(Description of the task)
Scan the listing below and copy every line holding "computer".

(Exercise materials)
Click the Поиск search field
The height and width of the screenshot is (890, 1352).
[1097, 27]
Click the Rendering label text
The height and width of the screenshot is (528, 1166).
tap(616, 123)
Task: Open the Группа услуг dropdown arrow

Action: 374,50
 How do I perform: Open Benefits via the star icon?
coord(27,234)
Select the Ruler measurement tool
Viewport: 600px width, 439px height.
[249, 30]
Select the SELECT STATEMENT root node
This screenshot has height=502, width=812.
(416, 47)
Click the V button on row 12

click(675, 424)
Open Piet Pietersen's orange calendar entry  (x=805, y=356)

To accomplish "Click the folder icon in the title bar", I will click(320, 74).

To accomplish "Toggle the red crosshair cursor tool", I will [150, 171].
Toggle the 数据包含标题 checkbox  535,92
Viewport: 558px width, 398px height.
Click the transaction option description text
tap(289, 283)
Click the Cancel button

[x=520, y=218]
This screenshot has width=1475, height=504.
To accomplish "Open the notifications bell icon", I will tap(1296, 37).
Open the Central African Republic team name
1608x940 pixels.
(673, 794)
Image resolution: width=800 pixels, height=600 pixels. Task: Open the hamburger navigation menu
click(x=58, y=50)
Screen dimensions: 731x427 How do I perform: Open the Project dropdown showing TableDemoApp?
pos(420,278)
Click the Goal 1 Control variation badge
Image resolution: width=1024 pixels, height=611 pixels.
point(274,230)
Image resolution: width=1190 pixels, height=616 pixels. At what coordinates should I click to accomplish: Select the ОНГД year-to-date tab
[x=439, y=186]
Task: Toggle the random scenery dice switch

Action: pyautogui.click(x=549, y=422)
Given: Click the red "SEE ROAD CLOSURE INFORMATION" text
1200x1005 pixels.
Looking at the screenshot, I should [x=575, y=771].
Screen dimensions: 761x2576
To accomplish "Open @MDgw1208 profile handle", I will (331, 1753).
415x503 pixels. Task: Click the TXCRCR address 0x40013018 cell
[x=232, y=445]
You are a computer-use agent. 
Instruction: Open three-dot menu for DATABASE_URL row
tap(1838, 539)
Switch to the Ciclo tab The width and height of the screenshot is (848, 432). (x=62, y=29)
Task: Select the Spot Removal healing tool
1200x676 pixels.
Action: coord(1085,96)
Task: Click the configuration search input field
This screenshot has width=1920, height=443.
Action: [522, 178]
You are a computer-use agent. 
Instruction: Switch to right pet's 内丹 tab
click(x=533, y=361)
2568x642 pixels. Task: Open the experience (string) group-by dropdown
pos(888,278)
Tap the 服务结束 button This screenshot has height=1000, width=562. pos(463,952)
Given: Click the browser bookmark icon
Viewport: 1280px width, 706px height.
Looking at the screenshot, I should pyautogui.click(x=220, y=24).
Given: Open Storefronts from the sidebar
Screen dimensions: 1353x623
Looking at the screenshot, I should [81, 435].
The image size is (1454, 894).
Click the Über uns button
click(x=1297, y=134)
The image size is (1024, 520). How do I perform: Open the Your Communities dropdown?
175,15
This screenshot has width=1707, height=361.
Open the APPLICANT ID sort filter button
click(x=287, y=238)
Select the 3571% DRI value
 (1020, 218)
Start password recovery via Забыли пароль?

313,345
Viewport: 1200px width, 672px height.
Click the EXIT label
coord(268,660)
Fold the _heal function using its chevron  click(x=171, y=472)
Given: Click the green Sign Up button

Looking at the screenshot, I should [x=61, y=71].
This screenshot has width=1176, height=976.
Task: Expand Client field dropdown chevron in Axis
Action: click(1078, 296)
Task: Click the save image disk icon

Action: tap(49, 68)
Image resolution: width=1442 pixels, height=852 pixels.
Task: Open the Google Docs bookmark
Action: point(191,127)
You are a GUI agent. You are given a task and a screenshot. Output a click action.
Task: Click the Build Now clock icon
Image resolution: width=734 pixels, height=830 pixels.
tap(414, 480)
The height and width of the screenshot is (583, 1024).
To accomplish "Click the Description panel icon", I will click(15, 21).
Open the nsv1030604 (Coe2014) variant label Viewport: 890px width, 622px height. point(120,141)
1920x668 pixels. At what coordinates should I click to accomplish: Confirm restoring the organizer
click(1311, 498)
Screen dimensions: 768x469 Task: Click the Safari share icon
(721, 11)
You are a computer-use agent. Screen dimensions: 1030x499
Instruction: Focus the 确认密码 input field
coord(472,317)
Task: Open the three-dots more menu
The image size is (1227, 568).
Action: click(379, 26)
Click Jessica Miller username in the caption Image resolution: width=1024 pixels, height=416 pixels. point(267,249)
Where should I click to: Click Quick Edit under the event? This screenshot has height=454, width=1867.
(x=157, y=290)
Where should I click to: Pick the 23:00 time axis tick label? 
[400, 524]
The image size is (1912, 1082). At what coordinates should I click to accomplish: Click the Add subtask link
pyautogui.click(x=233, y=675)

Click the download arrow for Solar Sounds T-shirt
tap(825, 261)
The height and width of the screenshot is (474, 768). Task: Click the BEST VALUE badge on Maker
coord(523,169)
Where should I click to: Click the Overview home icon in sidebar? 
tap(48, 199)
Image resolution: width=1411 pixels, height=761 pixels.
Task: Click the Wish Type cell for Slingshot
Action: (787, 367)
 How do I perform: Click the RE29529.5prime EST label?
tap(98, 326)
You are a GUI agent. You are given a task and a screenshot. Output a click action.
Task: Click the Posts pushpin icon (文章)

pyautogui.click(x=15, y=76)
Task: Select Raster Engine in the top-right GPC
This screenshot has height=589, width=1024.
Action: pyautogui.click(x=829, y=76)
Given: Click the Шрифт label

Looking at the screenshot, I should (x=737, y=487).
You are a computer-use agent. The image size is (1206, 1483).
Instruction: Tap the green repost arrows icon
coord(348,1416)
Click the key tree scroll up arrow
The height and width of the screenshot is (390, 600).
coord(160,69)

(Task solution)
You are a computer-use agent. 
You are a computer-use agent. 
You are a computer-use agent. Screen dimensions: 1030x499
You are a computer-use agent. The image size is (1206, 1483).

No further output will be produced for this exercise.